Pearl puffed her cheeks out in a frown. "Well, just take my word for it that mine is much better."

Lapis shrugged again. "Sure, whatever dork." She gave Pearl a reassuring smile. Pearl couldn't help but smile back.

They walked to the edge of the platform where a wide trench that was the railway cut through it. Pearl jumped down without pause, habit cut into her lean muscle. Lapis was less eager.

"Wouldn't it be easier to travel along the platform?" Lapis asked. Pearl shook her head, eyes closing as she did so, reopening to look up at Lapis.

"The platform ends not too further down. There's no point."

Lapis looked down at her nervously. The top of Pearl's head barely reached the same height as the platform, and she was taller than Lapis by a large margin. She didn't imagine getting back up would be an easy feat for herself, especially if they happened to run into trouble.

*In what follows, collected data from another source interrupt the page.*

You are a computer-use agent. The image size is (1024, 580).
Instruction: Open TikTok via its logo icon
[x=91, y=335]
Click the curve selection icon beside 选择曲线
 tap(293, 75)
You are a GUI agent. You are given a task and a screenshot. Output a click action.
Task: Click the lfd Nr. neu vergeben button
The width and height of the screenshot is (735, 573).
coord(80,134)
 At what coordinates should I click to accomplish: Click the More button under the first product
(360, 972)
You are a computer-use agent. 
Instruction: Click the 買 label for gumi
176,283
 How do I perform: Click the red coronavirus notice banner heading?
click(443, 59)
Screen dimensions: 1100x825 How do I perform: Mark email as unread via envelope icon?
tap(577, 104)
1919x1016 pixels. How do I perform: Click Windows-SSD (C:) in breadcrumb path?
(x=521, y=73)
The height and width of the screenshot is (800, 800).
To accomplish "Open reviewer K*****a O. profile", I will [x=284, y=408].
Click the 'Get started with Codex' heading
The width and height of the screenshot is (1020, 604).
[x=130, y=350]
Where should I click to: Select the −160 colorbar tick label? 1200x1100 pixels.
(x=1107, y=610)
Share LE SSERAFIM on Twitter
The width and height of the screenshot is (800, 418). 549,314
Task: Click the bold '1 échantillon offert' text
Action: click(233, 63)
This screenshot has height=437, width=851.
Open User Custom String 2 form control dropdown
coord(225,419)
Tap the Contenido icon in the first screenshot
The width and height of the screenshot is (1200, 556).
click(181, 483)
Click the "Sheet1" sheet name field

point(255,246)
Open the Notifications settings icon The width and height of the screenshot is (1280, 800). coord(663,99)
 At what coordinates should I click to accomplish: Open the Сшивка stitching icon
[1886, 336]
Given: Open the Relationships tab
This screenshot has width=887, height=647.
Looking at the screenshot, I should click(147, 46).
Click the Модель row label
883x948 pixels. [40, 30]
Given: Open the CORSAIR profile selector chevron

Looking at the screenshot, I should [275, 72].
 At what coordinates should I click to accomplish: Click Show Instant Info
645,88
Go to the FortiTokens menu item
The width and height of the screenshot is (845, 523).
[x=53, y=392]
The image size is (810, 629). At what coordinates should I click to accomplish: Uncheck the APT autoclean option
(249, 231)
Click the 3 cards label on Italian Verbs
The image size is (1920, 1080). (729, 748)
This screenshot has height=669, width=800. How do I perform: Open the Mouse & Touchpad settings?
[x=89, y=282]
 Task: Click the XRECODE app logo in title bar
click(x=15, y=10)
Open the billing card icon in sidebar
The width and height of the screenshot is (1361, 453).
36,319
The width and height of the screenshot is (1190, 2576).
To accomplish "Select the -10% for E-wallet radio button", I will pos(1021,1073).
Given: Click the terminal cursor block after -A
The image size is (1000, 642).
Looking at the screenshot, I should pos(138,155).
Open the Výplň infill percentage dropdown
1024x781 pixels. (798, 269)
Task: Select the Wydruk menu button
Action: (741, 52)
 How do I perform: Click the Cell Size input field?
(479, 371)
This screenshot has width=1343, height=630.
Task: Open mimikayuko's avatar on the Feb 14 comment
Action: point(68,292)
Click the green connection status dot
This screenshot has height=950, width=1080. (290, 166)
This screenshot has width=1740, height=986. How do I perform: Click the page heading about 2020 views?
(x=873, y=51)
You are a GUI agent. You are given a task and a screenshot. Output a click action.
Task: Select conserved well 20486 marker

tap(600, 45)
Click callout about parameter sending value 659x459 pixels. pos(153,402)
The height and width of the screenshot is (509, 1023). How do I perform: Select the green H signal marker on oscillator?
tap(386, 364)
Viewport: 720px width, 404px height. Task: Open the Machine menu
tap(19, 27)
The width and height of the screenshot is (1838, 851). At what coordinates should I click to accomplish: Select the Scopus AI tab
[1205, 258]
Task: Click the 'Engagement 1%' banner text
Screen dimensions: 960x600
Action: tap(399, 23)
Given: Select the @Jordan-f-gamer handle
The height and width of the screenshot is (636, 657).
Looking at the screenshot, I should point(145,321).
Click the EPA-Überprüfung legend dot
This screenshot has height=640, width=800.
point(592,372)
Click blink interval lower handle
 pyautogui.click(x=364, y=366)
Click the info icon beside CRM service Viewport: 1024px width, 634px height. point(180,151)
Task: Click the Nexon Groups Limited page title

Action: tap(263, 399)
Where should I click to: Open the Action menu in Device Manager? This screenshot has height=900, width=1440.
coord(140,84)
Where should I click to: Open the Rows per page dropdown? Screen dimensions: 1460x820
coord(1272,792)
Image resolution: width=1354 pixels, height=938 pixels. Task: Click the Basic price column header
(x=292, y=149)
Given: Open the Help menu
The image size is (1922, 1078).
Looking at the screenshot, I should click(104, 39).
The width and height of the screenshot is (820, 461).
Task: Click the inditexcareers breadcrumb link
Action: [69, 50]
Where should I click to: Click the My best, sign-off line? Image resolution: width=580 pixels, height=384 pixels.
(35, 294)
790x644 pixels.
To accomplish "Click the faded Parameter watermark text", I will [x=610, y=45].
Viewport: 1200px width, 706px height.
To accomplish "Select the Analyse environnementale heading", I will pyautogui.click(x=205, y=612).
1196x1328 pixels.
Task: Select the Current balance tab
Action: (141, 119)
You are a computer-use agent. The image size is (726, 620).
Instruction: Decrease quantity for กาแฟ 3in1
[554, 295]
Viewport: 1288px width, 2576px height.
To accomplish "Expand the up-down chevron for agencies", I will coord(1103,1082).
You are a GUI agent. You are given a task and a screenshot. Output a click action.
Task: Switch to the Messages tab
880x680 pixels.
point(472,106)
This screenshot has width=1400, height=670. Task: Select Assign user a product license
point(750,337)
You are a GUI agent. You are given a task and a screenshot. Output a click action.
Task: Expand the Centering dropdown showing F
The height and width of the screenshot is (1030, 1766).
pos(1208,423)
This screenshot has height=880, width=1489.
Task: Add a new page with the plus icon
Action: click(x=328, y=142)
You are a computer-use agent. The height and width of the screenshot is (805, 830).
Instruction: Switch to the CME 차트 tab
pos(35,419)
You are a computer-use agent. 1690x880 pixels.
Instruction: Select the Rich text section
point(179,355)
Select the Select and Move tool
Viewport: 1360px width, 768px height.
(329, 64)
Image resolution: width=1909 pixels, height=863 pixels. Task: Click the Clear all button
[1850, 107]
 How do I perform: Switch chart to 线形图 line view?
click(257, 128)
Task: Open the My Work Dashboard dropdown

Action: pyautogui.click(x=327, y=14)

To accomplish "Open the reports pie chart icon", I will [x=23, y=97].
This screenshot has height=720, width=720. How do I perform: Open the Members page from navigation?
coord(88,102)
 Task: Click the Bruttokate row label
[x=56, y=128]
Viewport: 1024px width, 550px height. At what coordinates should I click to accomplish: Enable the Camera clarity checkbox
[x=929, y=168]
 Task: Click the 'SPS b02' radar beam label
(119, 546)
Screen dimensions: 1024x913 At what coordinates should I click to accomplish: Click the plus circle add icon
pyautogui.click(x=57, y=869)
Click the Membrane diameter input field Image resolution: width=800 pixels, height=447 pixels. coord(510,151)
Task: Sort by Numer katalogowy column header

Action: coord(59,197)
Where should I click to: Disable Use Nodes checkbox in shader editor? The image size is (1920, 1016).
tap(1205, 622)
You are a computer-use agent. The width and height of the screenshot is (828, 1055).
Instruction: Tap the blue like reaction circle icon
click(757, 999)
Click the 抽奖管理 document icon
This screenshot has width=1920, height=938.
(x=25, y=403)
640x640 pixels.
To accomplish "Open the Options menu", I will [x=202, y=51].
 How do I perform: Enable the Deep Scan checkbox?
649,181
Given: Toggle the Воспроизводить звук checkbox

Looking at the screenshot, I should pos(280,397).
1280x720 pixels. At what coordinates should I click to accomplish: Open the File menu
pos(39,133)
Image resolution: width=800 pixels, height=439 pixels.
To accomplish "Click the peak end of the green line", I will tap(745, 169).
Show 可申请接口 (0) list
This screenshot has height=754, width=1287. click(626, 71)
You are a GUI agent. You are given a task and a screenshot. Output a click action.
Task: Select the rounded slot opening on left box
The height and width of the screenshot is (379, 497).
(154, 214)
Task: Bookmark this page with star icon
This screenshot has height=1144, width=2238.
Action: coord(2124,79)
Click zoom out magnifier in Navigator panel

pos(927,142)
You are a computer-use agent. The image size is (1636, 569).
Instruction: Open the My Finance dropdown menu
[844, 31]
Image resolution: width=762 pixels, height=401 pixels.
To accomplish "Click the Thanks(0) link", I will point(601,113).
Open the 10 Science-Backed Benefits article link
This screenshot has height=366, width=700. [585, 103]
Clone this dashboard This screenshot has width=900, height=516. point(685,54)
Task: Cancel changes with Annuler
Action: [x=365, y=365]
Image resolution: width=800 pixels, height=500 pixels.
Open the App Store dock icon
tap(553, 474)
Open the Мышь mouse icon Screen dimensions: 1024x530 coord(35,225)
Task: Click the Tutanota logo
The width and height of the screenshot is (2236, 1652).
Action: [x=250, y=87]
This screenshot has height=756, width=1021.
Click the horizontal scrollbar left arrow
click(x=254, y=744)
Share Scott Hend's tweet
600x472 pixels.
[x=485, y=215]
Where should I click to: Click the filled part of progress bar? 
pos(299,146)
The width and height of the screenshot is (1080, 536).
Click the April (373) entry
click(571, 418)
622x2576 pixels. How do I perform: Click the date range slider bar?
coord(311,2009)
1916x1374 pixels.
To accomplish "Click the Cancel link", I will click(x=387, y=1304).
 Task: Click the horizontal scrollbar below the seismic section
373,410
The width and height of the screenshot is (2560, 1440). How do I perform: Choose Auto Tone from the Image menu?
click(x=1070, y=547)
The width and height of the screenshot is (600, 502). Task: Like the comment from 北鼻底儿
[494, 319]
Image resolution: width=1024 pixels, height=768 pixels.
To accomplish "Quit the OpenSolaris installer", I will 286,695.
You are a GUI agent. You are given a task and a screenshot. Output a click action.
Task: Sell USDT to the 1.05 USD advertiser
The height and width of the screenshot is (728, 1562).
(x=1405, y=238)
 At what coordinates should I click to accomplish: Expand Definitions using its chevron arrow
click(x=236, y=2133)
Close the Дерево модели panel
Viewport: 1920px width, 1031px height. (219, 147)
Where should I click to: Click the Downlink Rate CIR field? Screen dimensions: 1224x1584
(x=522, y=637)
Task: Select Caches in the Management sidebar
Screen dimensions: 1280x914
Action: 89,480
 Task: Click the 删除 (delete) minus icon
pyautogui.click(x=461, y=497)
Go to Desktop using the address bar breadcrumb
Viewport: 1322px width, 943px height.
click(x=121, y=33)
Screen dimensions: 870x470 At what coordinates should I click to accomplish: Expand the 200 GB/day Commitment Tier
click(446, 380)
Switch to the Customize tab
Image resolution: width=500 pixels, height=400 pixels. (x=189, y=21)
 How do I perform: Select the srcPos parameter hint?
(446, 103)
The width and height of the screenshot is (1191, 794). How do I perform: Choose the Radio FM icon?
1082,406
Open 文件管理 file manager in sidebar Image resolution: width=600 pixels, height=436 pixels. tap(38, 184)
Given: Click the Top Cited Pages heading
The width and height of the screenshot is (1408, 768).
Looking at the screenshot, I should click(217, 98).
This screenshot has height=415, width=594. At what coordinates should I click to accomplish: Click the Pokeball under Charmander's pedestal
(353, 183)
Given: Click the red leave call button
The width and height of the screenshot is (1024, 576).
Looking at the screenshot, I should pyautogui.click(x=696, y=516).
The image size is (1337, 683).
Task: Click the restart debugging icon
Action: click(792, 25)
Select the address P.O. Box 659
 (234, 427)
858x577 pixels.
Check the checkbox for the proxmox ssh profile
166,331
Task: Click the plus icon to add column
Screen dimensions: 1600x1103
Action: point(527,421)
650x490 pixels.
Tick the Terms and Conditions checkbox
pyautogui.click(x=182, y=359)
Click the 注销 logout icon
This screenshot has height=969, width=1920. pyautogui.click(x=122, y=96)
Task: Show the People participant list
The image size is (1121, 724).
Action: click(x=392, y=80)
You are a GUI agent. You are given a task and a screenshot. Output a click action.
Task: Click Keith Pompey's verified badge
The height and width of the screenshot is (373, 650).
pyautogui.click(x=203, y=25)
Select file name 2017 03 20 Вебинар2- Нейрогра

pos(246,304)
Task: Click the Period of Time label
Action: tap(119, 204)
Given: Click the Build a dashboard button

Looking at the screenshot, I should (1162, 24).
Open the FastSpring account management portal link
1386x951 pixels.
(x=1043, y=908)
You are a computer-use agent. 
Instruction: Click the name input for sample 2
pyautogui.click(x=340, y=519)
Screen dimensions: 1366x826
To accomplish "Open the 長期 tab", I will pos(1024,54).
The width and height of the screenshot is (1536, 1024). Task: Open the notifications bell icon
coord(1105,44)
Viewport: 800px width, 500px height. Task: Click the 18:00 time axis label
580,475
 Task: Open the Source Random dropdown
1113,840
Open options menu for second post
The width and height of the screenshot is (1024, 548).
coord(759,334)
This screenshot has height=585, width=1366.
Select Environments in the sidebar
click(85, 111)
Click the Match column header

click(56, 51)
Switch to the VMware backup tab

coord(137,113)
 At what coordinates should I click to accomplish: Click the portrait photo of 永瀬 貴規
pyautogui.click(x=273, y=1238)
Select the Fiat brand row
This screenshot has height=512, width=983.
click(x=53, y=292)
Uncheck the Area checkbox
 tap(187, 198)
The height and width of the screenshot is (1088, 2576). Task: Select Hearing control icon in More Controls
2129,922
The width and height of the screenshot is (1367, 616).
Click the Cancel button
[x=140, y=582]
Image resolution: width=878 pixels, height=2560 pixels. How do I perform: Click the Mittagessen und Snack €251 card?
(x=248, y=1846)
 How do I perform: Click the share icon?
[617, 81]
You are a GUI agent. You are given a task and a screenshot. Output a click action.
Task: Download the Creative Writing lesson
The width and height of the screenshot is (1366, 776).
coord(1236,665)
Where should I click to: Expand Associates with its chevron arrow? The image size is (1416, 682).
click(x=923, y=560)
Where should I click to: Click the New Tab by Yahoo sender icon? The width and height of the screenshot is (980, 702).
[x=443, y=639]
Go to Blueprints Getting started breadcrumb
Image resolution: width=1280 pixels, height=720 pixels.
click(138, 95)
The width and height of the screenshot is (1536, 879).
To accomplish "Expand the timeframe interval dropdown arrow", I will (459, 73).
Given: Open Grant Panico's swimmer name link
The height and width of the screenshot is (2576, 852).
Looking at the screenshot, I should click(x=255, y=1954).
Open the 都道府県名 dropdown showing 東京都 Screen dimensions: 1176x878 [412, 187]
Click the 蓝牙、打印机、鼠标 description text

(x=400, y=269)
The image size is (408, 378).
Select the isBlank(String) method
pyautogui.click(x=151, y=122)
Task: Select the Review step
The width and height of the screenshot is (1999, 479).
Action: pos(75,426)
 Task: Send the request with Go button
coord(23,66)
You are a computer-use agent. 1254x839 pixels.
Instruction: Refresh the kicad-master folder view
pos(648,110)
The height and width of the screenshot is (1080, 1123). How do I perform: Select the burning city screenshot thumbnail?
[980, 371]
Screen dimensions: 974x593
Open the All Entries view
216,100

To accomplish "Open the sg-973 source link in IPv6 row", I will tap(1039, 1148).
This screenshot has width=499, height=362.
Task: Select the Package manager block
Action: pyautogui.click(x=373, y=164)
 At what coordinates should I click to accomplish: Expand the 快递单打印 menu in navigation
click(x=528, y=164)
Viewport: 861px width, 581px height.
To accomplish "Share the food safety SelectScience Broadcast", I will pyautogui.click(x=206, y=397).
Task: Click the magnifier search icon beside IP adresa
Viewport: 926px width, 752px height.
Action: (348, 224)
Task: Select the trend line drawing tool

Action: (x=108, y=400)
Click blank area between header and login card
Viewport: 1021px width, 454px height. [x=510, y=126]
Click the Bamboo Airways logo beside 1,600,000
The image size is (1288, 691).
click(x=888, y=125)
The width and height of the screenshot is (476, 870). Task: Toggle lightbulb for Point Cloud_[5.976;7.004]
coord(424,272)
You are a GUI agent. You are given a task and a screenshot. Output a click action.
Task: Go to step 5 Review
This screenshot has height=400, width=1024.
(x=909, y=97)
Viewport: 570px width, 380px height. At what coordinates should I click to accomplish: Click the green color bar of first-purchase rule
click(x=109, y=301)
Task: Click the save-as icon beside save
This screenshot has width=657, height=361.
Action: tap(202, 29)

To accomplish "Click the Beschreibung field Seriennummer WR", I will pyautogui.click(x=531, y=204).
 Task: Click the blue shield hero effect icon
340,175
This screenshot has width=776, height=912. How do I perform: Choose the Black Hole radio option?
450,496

"It'll be okay." Pearl seemed to read her mind. "It's not as hard as it seems to get back up. I'll give you a boost before I get up in any case." Pearl then reached a hand out, imploring Lapis to take it and jump down.

Lapis gave a moment of thought before she kneeled, taking the hand offered to her. She watched as those nimble fingers curled around her hand, enveloping them in their soft grip, her own hand looking so small in comparison to the long digits. Pearl's palms were surprisingly soft.

With Pearl's hold of her hand steadying Lapis, she jumped down, other hand bracing itself on the edge of the platform. She winced as her numb feet hit the ground below, almost causing her legs to give out. She stumbled forward, but Pearl caught her before she could eat concrete.

Pearl's arm had wrapped protectively around Lapis's back, holding her close to Pearl's chest. The smell of wet roses that had lingered on the jacket was much stronger at this proximity.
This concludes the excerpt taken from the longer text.